»»

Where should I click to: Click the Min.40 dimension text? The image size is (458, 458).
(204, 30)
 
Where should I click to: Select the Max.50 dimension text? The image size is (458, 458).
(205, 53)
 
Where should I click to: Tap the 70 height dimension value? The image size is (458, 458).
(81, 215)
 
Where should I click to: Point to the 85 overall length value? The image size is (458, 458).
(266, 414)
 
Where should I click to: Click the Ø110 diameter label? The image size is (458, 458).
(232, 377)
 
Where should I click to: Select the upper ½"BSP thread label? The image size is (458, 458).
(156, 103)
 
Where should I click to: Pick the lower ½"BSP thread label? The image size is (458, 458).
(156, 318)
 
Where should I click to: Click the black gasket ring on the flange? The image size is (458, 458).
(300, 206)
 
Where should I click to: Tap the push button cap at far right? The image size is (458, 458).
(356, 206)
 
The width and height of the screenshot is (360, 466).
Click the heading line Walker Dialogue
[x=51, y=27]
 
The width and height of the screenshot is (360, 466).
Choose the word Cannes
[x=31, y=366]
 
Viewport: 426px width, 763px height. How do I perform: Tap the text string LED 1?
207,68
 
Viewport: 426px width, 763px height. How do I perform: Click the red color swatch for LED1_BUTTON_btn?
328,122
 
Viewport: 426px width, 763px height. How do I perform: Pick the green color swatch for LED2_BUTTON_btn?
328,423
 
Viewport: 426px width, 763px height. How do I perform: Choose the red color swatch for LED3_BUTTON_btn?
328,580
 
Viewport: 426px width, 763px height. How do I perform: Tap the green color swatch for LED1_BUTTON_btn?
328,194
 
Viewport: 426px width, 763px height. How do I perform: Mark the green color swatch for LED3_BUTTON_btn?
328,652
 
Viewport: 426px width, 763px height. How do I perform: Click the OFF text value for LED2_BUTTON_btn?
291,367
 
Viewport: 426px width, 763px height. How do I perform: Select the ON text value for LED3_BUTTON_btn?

««

▶ **WRITTEN INSTRUCTION**
How many lines in the entries above contain the string "label"? Reply with the number alone.

▶ **ANSWER FOR THIS EXERCISE**
3